The species, listed as critically endangered by the IUCN, is dying all over the Caribbean — except off southern Cuba.
"The coral reefs in Guantanamo are gorgeous," said Downs, of Virginia-based Haereticus Environmental Laboratory.
Though the reefs draw plenty of interest from Navy snorkelers and divers, such activities are stringently managed, and the reefs are well protected from threats like overfishing, added Downs, who works at the base with a team affiliated with the U.S. National Oceanic and Atmospheric Administration (NOAA) and several U.S. universities.
Guantanamo's reefs are also spared many land-based threats, such as runoff from industry or large-scale farming. Such activities are negligible on the base and not extensive in surrounding areas, where dry weather also limits runoff.
"It's one of the nicest sites in the Caribbean. The corals there look like they did 50 years ago.
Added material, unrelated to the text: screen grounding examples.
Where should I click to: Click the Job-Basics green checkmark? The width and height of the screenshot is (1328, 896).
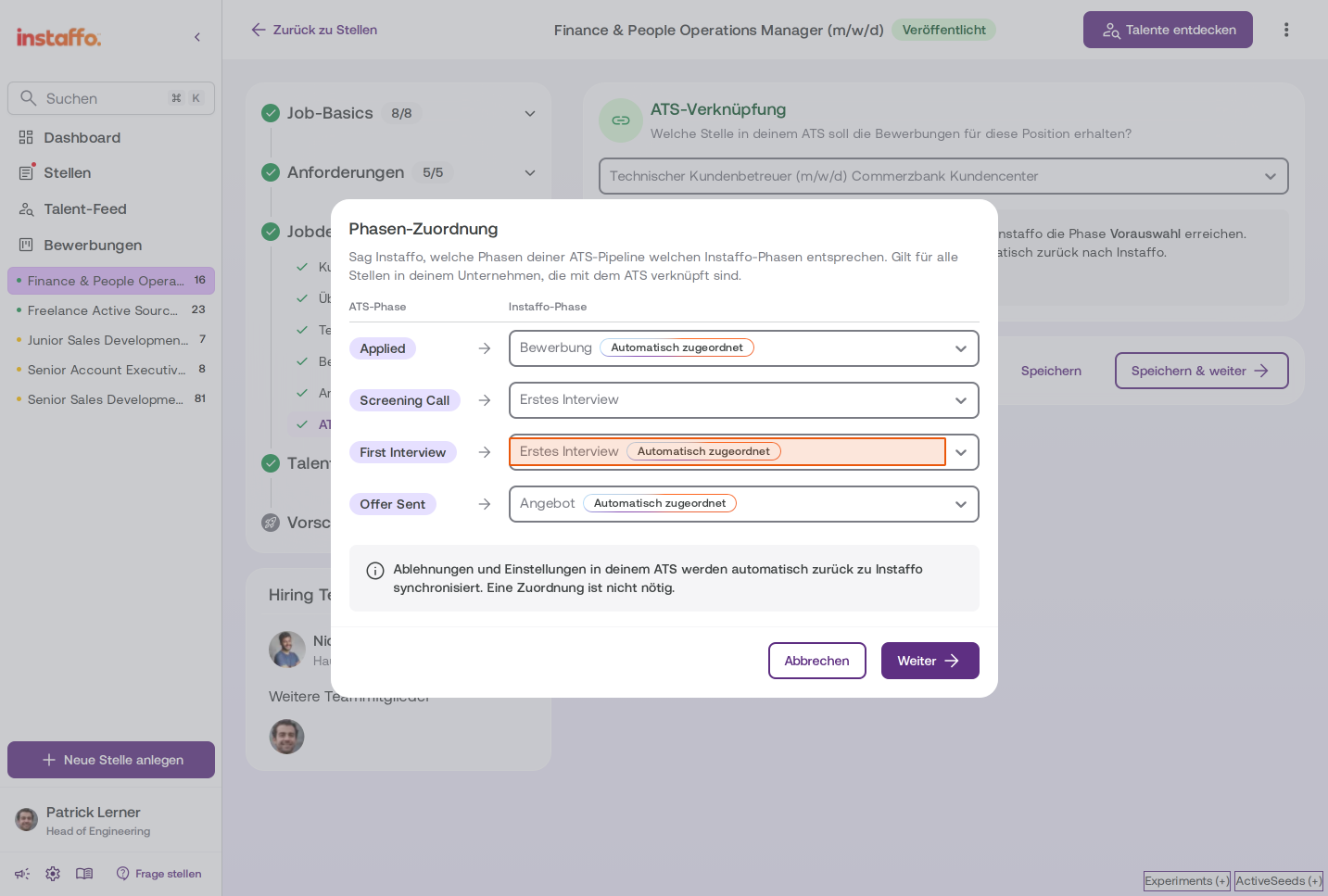tap(271, 113)
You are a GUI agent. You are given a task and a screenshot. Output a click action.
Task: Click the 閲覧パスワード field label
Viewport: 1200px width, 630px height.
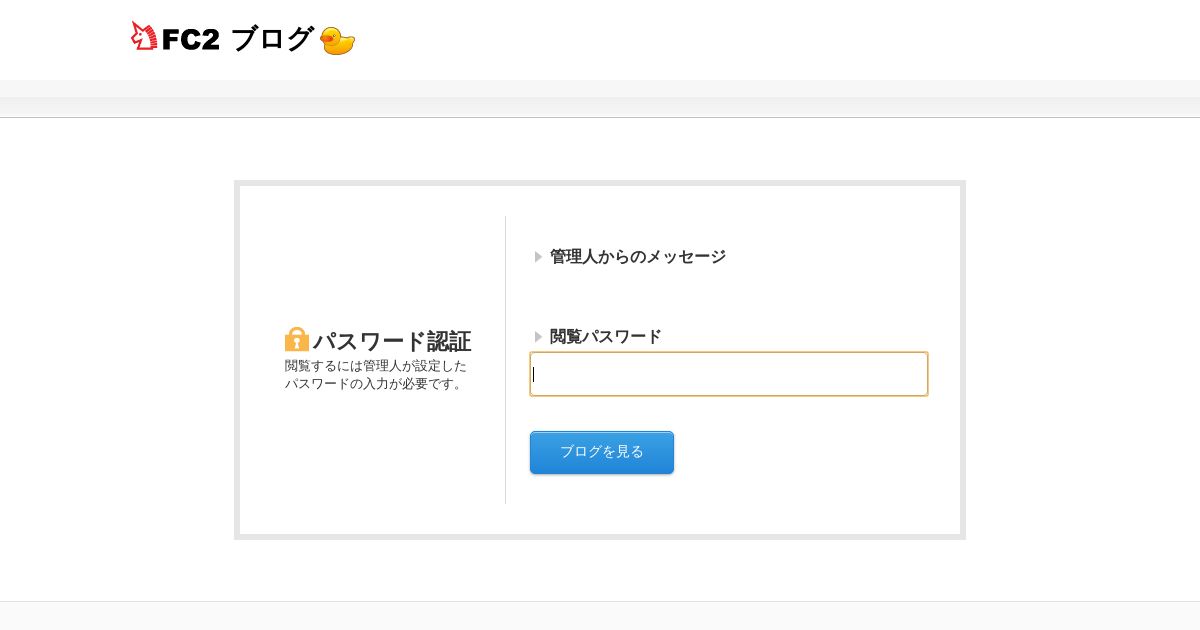(606, 337)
They're huge and reproductively viable," he said.
The Guantanamo coral population is so unspoiled, he said, that the team will use it as the gold standard for a normal, healthy Caribbean reef when the researchers study other reefs in the region.
Limited Access
Jennifer Gebelein of Miami's Florida International University studies Cuba's physical environment and says that some plant and tree species, like highly prized Cuban mahogany, benefit from limited human access at Guantanamo.
"From a [natural] state of maybe 80 to 90 percent forest, what you see now when you drive through Cuba is primarily pastureland and really wide open grasslands that have replaced a lot of the forests," she said.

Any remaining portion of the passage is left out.